CONSIGNES>
A. Recopiez fidèlement le passage du texte de lecture qui va de « La liberté arrivait » jusqu'à « de Oliveira Salazar. » inclus.
B. D'après le texte de lecture, à partir de quelle année Domingos Abrantes a-t-il été membre du comité central du Parti communiste portugais ?
─── TEXTE DE LECTURE
La torture, le mariage derrière les barreaux et l’évasion de la prison avec la voiture du dictateur
Domingos Abrantes et Conceição Matos étaient, eux aussi, en exil depuis à peine quelques mois, à Paris, le 25 avril 1974, après des années, soit derrière des barreaux, soit « à fuir la police ou la prison », à cause de leur rôle dans le principal parti d’opposition alors interdit, le Parti communiste portugais. Ils rentrent à Lisbonne, cinq jours après le 25 avril, avec le leader du parti, Álvaro Cunhal, sur un vol d’Air France qui est resté connu sous le nom d’« avion de la liberté ».
« C’était un vol Air France avec plein d’exilés qui rentraient au Portugal. Nous avons eu la chance d’avoir été choisis pour accompagner Álvaro Cunhal. C’était une immense joie. Les musiciens Luís Cília, José Mário Branco, tout l’avion chantait des chansons révolutionnaires ! », se souvient Domingos Abrantes, 88 ans, soulignant que « la conquête de la liberté est une chose qui a changé le peuple portugais ».
La liberté arrivait au bout de 48 ans d’oppression et de luttes dans la clandestinité par des personnes « capables de tout risquer pour améliorer leur vie et celle des autres », rajoute l’ancien résistant. Militant du Parti communiste portugais depuis 1954 et membre de son comité central à partir de 1963, Domingos Abrantes a été prisonnier politique entre 1959 et 1961, puis entre 1965 et 1973. Il s’est même marié à la prison de Peniche, près de Lisbonne, et a participé dans l’une des évasions collectives les plus spectaculaires des prisons de la dictature portugaise en décembre 1961. Lui ainsi que sept camarades communistes ont défoncé une partie du portail principal de la prison de Caxias au bord d’une voiture blindée qui avait été au service du dictateur António de Oliveira Salazar.
« C’est une histoire filmique. S’évader dans une voiture de la prison, dans une prison qui est fermée, qui a des portails. Cette évasion devint historique. Ce fut la dernière évasion collective du fascisme. Il s’agit d’une fuite à connotation politique, réalisée depuis une prison privée de la PIDE, la police politique, et en utilisant un véhicule blindé de Salazar. On dit que Salazar n’a plus jamais voulu remettre les pieds dans la voiture, car la voiture avait été salie par des communistes ! »
──────
─── DONNÉES ENREGISTRÉES
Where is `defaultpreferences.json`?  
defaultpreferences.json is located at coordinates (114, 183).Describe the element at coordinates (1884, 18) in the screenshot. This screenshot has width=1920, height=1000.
──────
CORRIGÉS DÉTAILLÉS>
A.
La liberté arrivait au bout de 48 ans d’oppression et de luttes dans la clandestinité par des personnes « capables de tout risquer pour améliorer leur vie et celle des autres », rajoute l’ancien résistant. Militant du Parti communiste portugais depuis 1954 et membre de son comité central à partir de 1963, Domingos Abrantes a été prisonnier politique entre 1959 et 1961, puis entre 1965 et 1973. Il s’est même marié à la prison de Peniche, près de Lisbonne, et a participé dans l’une des évasions collectives les plus spectaculaires des prisons de la dictature portugaise en décembre 1961. Lui ainsi que sept camarades communistes ont défoncé une partie du portail principal de la prison de Caxias au bord d’une voiture blindée qui avait été au service du dictateur António de Oliveira Salazar.

B. À partir de 1963.